Ondernemingsraden dienen de belangen van zowel de werknemers als van de werkgever te behartigen. Dit stuk is in het belang van zowel de werknemers als van de werkgever.

(Pensioenadviseurs van) werkgevers zijn veel te gemakkelijk omgegaan met de aanname dat werknemers hebben ingestemd met wijzigingen in de pensioenregeling.

Zo blijkt uit een uitspraak van het Hof  in Den Bosch (ECLI:NL:GHSHE:2019:3663) van 8 oktober 2019. Volgens het Hof had de werknemer niet bewust ingestemd met een (in 1990!) veranderde pensioenregeling.

 

Hoe moet het de verandering van de pensioenregeling geregeld worden?

Een werknemer moet volledige informatie ontvangen en deze begrijpen voordat de werknemer bewust instemt en de pensioenovereenkomst, die de werkgever en medewerker zijn aangegaan, veranderd kan worden. De werknemer kan immers ook besluiten om niet in te stemmen met het veranderen van de gemaakte afspraak en dit moet duidelijk zijn.

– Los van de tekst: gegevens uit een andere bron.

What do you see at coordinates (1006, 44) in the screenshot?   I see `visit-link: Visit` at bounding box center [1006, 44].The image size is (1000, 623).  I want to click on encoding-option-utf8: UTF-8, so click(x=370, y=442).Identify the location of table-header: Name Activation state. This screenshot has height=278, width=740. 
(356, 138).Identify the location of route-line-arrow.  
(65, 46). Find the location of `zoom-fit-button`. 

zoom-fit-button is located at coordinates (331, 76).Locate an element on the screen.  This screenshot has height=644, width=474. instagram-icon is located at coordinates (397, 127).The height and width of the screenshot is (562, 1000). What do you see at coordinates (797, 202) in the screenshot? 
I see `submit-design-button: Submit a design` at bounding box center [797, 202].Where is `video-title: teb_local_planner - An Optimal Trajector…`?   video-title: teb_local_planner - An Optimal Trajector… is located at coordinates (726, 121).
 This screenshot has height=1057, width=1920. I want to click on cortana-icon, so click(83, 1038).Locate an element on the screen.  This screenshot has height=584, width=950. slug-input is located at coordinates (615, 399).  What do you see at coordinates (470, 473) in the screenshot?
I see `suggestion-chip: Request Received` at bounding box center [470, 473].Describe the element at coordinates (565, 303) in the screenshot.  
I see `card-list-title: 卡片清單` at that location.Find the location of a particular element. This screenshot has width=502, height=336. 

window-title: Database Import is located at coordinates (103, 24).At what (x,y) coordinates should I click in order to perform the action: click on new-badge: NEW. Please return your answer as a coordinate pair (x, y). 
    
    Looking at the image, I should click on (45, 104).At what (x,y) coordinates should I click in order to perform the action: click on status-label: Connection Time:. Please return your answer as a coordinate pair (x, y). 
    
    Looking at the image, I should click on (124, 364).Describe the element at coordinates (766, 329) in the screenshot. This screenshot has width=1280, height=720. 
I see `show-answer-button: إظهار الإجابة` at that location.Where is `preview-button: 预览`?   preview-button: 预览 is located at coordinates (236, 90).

Pensioen is voor veel werknemers te abstract en daardoor lastig te begrijpen, maar wel van financieel groot belang voor de medewerker. Daardoor rust hier dus op de (pensioenadviseur van de) werkgever een zware en belangrijke taak.

Het gaat immers in de meeste gevallen over een verslechtering van het uitgestelde inkomen van een werknemer. Wanneer de verslechtering duidelijk aan het licht komt en wordt opgemerkt (vaak pas op pensioendatum of bij overlijden van de deelnemer) is de schade meestal al groot.

De werkgever moet er dus van overtuigd zijn dat de werknemer bewust instemt met de voorgestelde verandering. De werkgever mag er niet zonder meer van uitgaan dat de werknemer de voorgestelde verandering heeft begrepen en akkoord gaat met de verandering als dat niet bewijsbaar en duidelijk is vastgelegd. De werknemer moet zich ook gerealiseerd hebben dat de werknemer het voorstel had kunnen afwijzen. Niet protesteren betekent niet dat de werknemer ook bewust heeft ingestemd.

 

Uitspraak Hof inzake veranderingen van de pensioenregeling

Ondanks dat de werkgever veel heeft gedaan aan de voorlichting aan de medewerkers over de voorgestelde pensioenregeling vond het Hof dit onvoldoende om er vanuit te gaan dat de werknemer bewust heeft ingestemd. Wie zwijgt stemt dus niet altijd toe. De werkgever draait op voor de schade.

 

Praktijk Ondernemingsraden

Het is van groot belang, dat de ondernemingsraad (en de werknemer zelf) bij een voorgenomen wijziging van de pensioenregeling, alle informatie die van belang is om in te schatten wat de gevolgen zijn van de voorgenomen verandering in kaart heeft gebracht.

Een doorrekening hoe het pensioen van de medewerker op de pensioendatum er zal uitzien (dus met doorrekening van verwachte inflatie en carrière verloop) en de doorrekening van het voorgestelde pensioen (met controleerbare prudente uitgangspunten voor wat betreft de prognoses) zijn noodzakelijk.

Naast collectieve (en liefst individuele) voorlichting, een (voor de werknemer controleerbare) persoonlijke opgave (met toelichting hoe de uitkomsten van de berekening tot stand zijn gekomen, dus met vermelding van de aannames ) van in de vorige zin genoemde berekeningen.

Een handtekening voor akkoord en het begrepen hebben van de wijzigingen is essentieel.

 

Wij constateren dat veel veranderingen van pensioenregelingen in het verleden niet met de juiste en volledige informatie aan de Ondernemingsraad (en medewerkers) zijn gewijzigd. Wij adviseren Ondernemingsraden om hiermee rekening te houden bij een nieuw instemmingsverzoek tot wijziging van de pensioenregeling.

 

Discussies over pensioenveranderingen treden in de regel op als het pensioen tegenvalt. De Ondernemingsraad beschermt de werkgever en de medewerkers door in een zo vroeg mogelijk stadium de juiste acties te ondernemen.